Na «Sala de Cima» os espelhos pretendem cumprir duplas funções: de Espelho e de Janela. Curiosamente, a Bíblia também: «a Bíblia é Janela e Espelho», diz Carlos Mesters. Tudo o que ela nos dá a ver é: «nós», rasteirados pela realidade que nos contém e ultrapassa! A Bíblia, ao alargar e inverter horizontes, devolve-nos as nossas questões a nós mesmos e nós a nós mesmos, não já como ‘egos-resolvidos-pacificados’ mas como ‘alter-egos-desafiados’. Na verdade, ao contrário do que dizem certos auto-colantes, «Deus não é a resposta», Deus não aponta caminho nenhum. Como diz Anselmo Borges, a essência de Deus é fazer perguntas e colocar questões. A perícia de Deus é «dispersar como folhas em redemoinho», «confundir» [Salmo 83(82):14.18] Como também é mentira dizer-se: ‘enquanto não estiveres em paz contigo mesmo, não poderás espalhar paz à tua volta…’ – como se a PAZ fosse um cristal, um objecto, uma substância anti-congelante… que adquirimos no mercado da solidão fora de nós, independentemente do grau ou género das nossas relações humanas. -Primeiro, ‘pacifica-te’, depois, ‘pacifica’? MENTIRA… MENTIRA… MENTIRA… Pura mentira!

Então, a pergunta deixa de ser «quem eu sou?» para passar a ser «por onde ando?», «com quem ando?». A pergunta verdadeira, em essência, tem de ser reveladora de inter-dependência. Só isso é VERDADE… VERDADE… VERDADE… a mais PURA VERDADE!

Aliás, a Bíblia nunca pergunta «como estás?», mas sempre «onde estás?». A Bíblia nunca faz a pergunta burguesa por excelência (aquela que mais mentiras suscita…): -«tudo bem contigo?». A Bíblia, pelo contrário, pergunta insistentemente: «que fizeste?» «desejas verdadeiramente vir por aqui e ver como é?» «como lês a realidade?», etc. etc.

O sítio que cito [«LUGAR SAGRADO»] faz, a respeito do filme «DOS HOMENS E DOS DEUSES», o seguinte comentário: (os monges cistercenses) «Tomam a decisão em conjunto, com os seus corações em consolação. É o que querem fazer e, em consequência, ofereceram as suas vidas». Tendencioso que é, o comentário (acreditando que está correctamente traduzido para a nossa língua) dá a entender que os monges estavam inundados de luz, pelo que as suas decisões foram serenas e em colectiva sintonia, tudo terminando num tom paradisíaco sem tensões angustiantes.
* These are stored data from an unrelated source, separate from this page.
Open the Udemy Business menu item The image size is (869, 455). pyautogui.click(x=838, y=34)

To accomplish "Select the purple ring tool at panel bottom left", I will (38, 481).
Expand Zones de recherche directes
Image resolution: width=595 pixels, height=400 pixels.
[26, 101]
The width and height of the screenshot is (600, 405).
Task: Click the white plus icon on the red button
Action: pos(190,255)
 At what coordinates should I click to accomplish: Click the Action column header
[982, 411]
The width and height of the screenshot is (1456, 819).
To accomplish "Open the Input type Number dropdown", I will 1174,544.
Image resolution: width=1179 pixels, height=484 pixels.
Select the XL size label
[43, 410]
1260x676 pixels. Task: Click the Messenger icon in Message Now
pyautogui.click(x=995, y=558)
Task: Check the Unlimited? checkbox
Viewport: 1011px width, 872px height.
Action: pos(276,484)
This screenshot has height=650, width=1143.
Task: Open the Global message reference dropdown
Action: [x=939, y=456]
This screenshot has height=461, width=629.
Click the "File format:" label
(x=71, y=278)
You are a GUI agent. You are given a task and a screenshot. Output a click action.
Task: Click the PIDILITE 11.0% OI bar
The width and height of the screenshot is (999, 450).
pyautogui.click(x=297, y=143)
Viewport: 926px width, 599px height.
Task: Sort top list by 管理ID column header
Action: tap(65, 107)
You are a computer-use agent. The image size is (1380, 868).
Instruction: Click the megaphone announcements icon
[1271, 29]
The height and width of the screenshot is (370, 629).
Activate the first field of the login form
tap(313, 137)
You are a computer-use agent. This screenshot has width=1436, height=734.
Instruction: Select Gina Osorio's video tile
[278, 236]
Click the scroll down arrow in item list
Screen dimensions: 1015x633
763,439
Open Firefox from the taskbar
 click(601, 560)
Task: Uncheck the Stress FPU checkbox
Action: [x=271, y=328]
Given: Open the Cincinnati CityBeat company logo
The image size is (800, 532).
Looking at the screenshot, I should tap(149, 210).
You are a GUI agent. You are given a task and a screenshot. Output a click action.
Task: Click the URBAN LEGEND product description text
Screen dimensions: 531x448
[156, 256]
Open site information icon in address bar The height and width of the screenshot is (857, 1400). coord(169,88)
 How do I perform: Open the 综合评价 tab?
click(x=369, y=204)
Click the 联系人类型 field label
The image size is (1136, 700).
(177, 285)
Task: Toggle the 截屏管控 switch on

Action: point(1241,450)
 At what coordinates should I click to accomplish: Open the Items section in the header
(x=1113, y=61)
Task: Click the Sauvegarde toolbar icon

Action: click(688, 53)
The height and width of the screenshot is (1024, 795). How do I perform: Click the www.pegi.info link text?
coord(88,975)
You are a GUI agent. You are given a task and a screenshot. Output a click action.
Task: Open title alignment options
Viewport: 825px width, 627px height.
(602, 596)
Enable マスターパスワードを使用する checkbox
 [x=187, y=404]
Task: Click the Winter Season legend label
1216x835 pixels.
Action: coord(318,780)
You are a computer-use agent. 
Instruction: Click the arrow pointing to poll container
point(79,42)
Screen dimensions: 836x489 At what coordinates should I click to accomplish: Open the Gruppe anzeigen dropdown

É verdade que, na hora de ‘dizer’, TODOS ergueram a mão em sinal de assentimento, mas também é verdade que, na hora de ‘fazer’, ALGUNS deram o dito pelo não dito. Porém, dos dois monges que «se safaram» da degola, um fora, desde o início, ‘radical’ na sua determinação em lutar e ficar, sendo, no seu tom e faciaes quase fundamentalistas, único; o outro, o ancião, desde o início, e em chave sapiencial, apelava a que se progredisse sempre mais e mais na maturação da questão. Digamos que, desde o início, o primeiro «procurava o martírio»; e o segundo, preferia, antes, deixar o futuro (todos os futuros) sempre em aberto… (o que nos pode levar a interessantíssimas conjecturas acerca destes dois ‘futuros possíveis’ para todo o pós-desastre em nossas vidas também) Esta forma de ‘fechar’ o filme é muito mais polissémica que a leitura que ‘Lugar Sagrado’ sugere dela.

A bem dizer, o filme aproxima-nos muito mais da tensão, angústia e realismo que sempre rodeou a Oração em Jesus [mesmo no relato da Transfiguração é rejeitada qualquer edulcoração…]. Pouco antes de Jesus ser entregue a julgamento e à consequente morte, Mateus 26:36ss refere que Jesus tinha a alma «numa tristeza de morte»; não só Mateus, mas Marcos 14:32 e Lucas 22:39 referem que Jesus, por mais de uma vez, regressou de orar e encontrou os discípulos a dormir, completamente alheados da tensão da Hora, num doloroso distanciamento trágico entre Mestre e discípulos. Não há, nos evangelhos, equivalente algum aos pingos de epicurismo e estoicismo finais os quais parecem perpassar o texto de ‘Lugar Sagrado’ em matéria de tomadas de decisões. E porquê?

A Bíblia leva-nos a rezar de um modo outro (que não o dos Jesuítas do «LUGAR SAGRADO») e a colocar, durante a Oração, as questões verdadeiras e inteiras: «POR QUE VEREDAS ME METO?» [Lucas 10:29] «EM QUE SE CANSAM MEUS OLHOS?» [Actos 8:30b; Lucas 10:26, respectivamente], questões de antropologia e não questões de psicologia, pois «onde está a tua preocupação aí se encontra o teu tesouro» … [Mateus 6:21]

A Oração, biblicamente fundada, é uma espécie de errância questionadora, tensão aguda, inquirição incomodativa. Tudo menos ‘consolo’, sofá, pantufas, «guitarradas», psicologia-do-espelho, «ciência-psi» da auto-estima… Basta ler os Salmos com olhos de ler. [Salmo 83(82):2.16-18]

A Oração, biblicamente fundada, é o grito violento em busca da Última Justiça! [aquela que vai de Mt 26:51.52: ‘mete a tua espada na bainha’ até à de Mc 10:21: ‘vende tudo o que tens e desfaz-te de todo o produto da venda’…] Não conheço maior violência que esta.